I’ve had my DNA sequenced by 2 of the 3 companies now offering this service to the paying public. I purchased the tests for 23andMe and Iceland-based deCode. I am still plodding my way through the results — it’s sort of an education. One question I had was how well do the two results matched? I give the same DNA to both companies; the results ideally should be identical. DeCode claimed to test for 1,000,000 SNPs and 23andMe for 500,000, so the problem of lining all these results up to see what differs is not trivial. Luckily another user has just done this.
Antonio Oliveira also used both 23andme and deCode. He writes in his new blog:
In order to determine the accuracy of the genome profile provided by 23andMe and deCODEme I arranged to be genotyped by both companies and wrote a computer program to compare the results. The downloaded files contains 576,105 snips in the case of 23andMe and 1,013,349 snips for deCODE. After removing the no-calls and matching the two files by SNP identification, 560,299 snips were present in both files. The comparisson revealed 23 cases in which the results do not agree.

[EXERCISE TASKS]
a) In the passage comparing 23andMe and deCODEme results, how many cases of disagreement did the comparison reveal?
b) Carry the passage comparing 23andMe and deCODEme results forward from its last sentence.

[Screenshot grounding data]
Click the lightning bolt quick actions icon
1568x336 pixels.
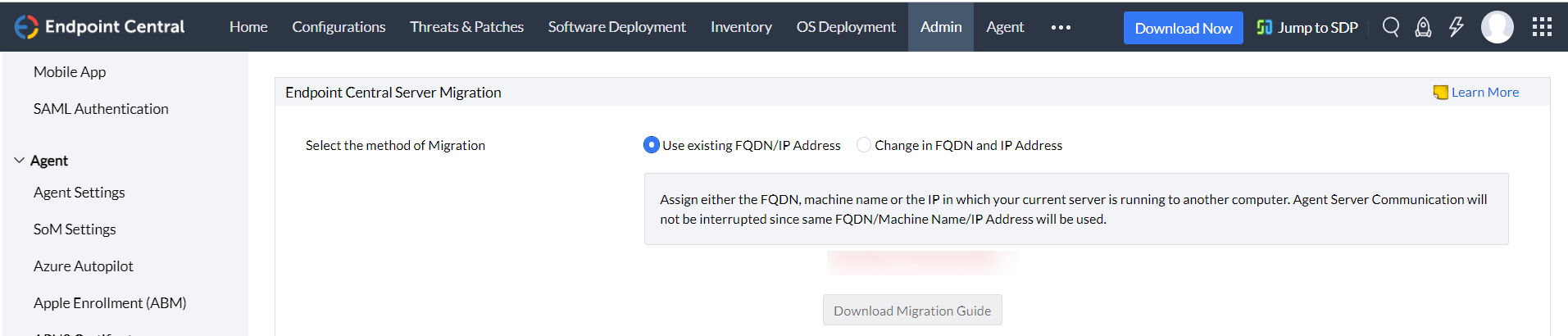click(1456, 27)
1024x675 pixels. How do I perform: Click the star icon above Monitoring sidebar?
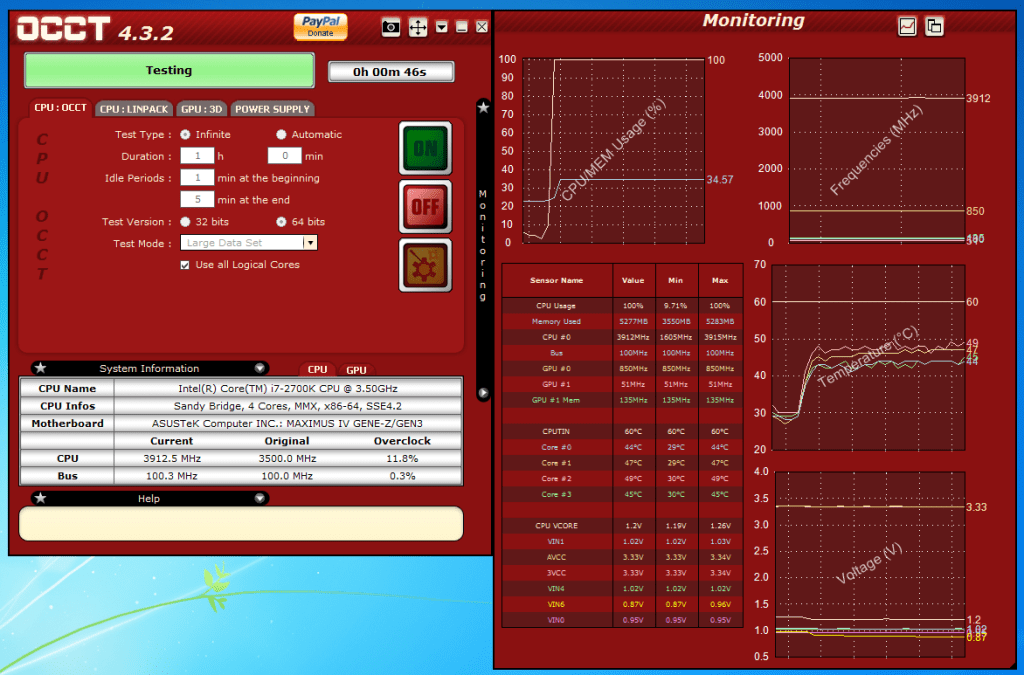coord(483,107)
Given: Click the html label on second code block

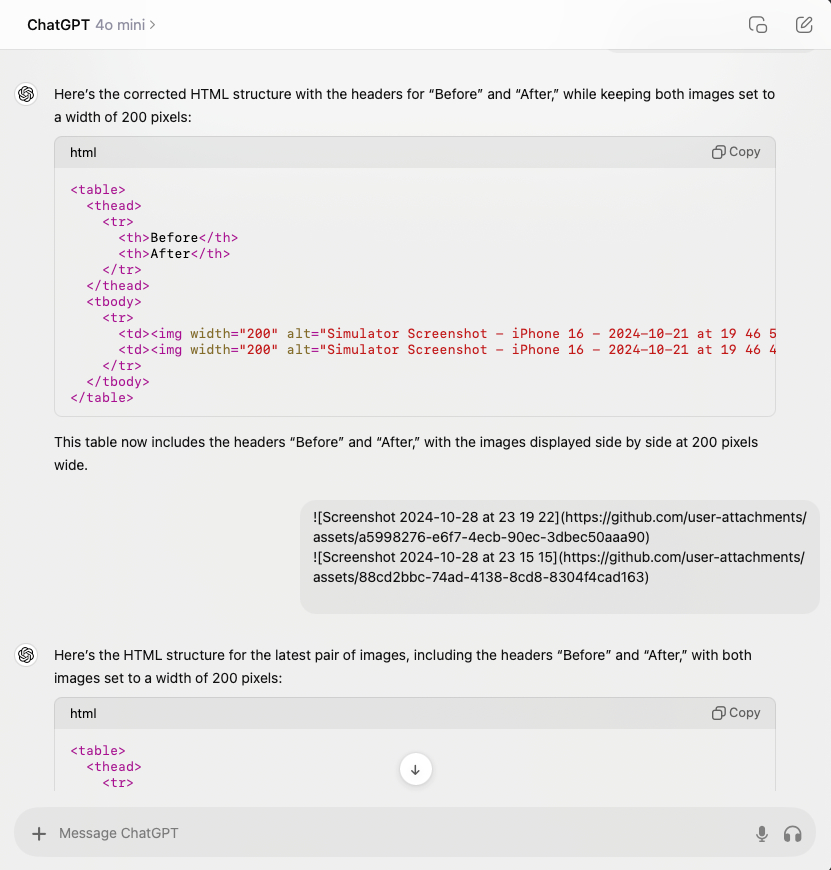Looking at the screenshot, I should pos(83,714).
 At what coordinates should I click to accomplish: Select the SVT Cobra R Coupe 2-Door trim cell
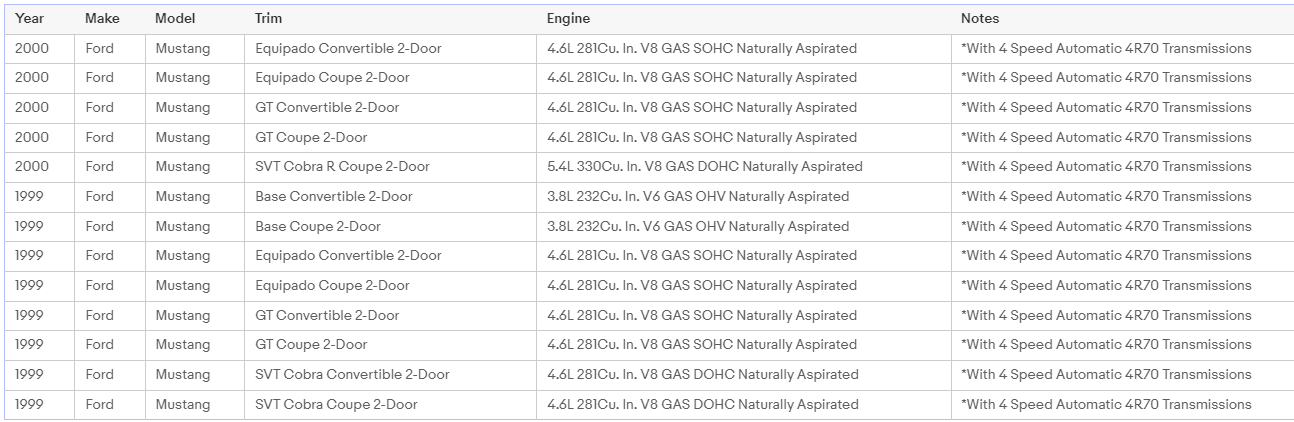pyautogui.click(x=342, y=167)
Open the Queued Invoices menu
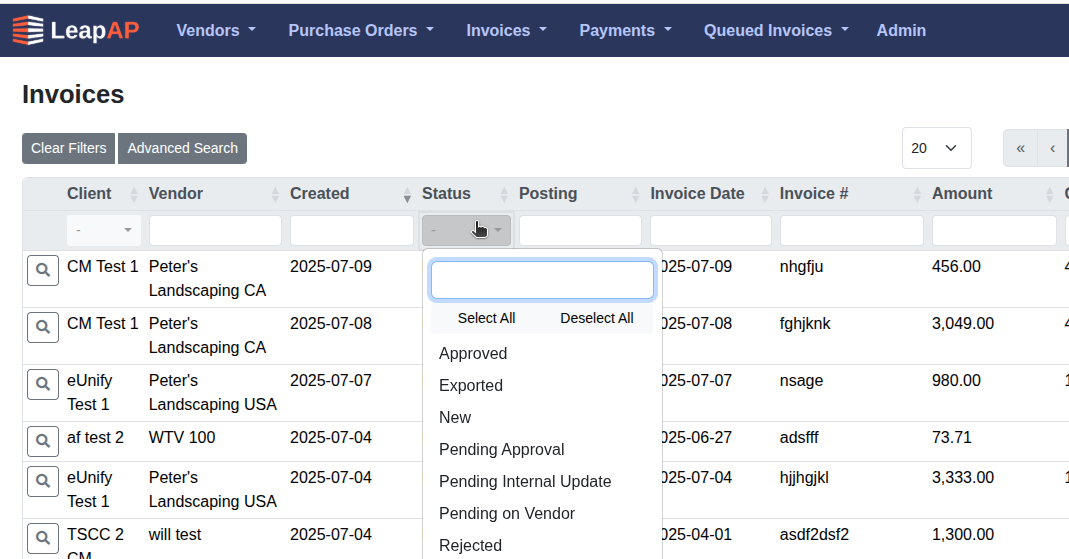This screenshot has width=1069, height=559. pos(776,30)
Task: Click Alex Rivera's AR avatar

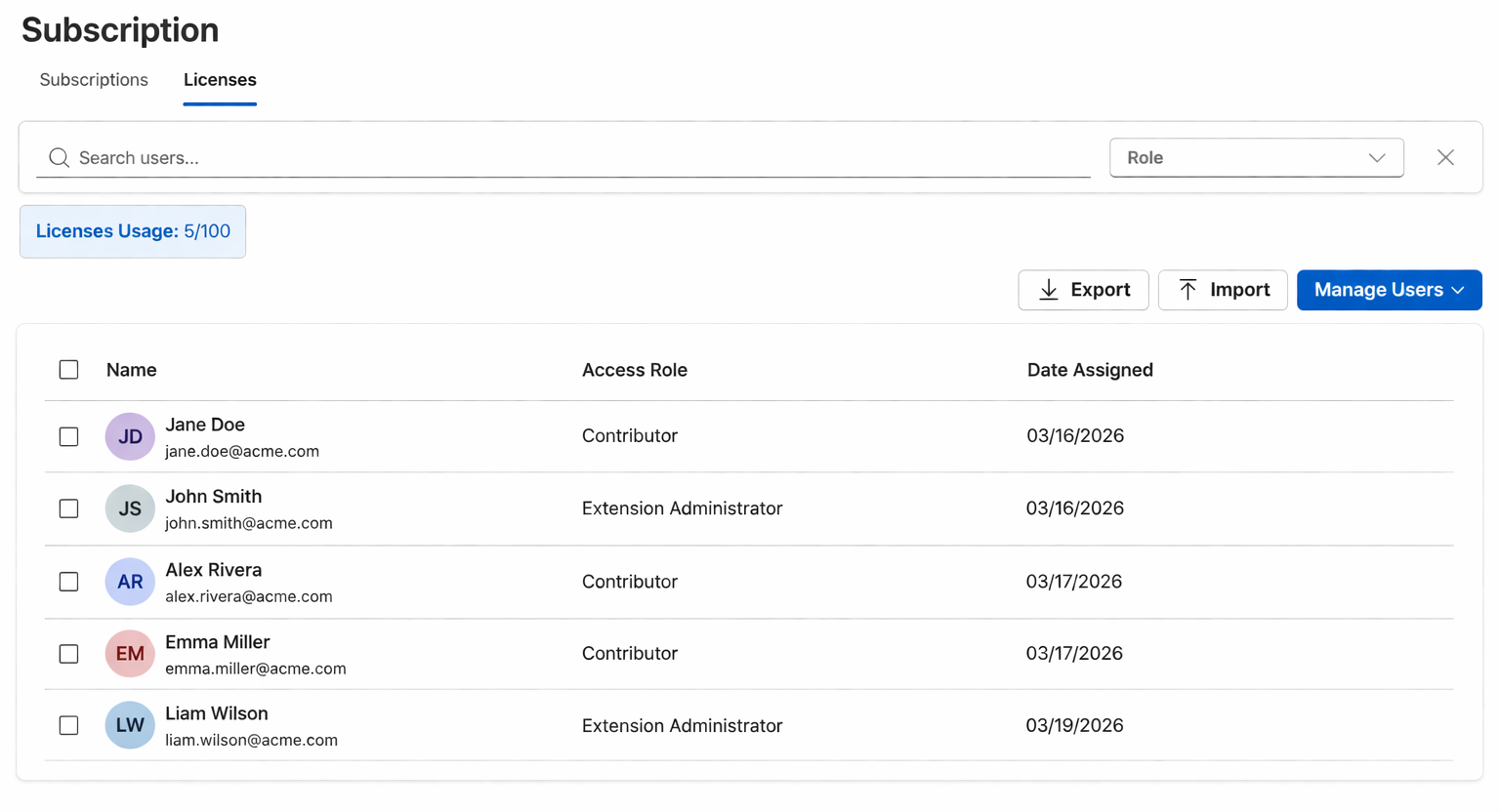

[TASK-BY-TASK RESULTS]
a) 23 cases

b)
Oliveira made a chart of his results, categorized by chromosome.
The 23 errors makes the agreement between the two sets of data about 99.995% accurate, or an error rate of .005%, which is pretty good for medicine. A better test might be to repeat the test on the same DNA, but I assume the manufactures of the chip have done that. The 23 “unequal” SNPs caught here in disagreement are not SNPs currently associated with any diseases, so these particular errors are inconsequential. I don’t know if there are location biases in the errors, but presumably errors can appear in significant locations — at that very low rate. However if your computer had the same error rate, you’d notice.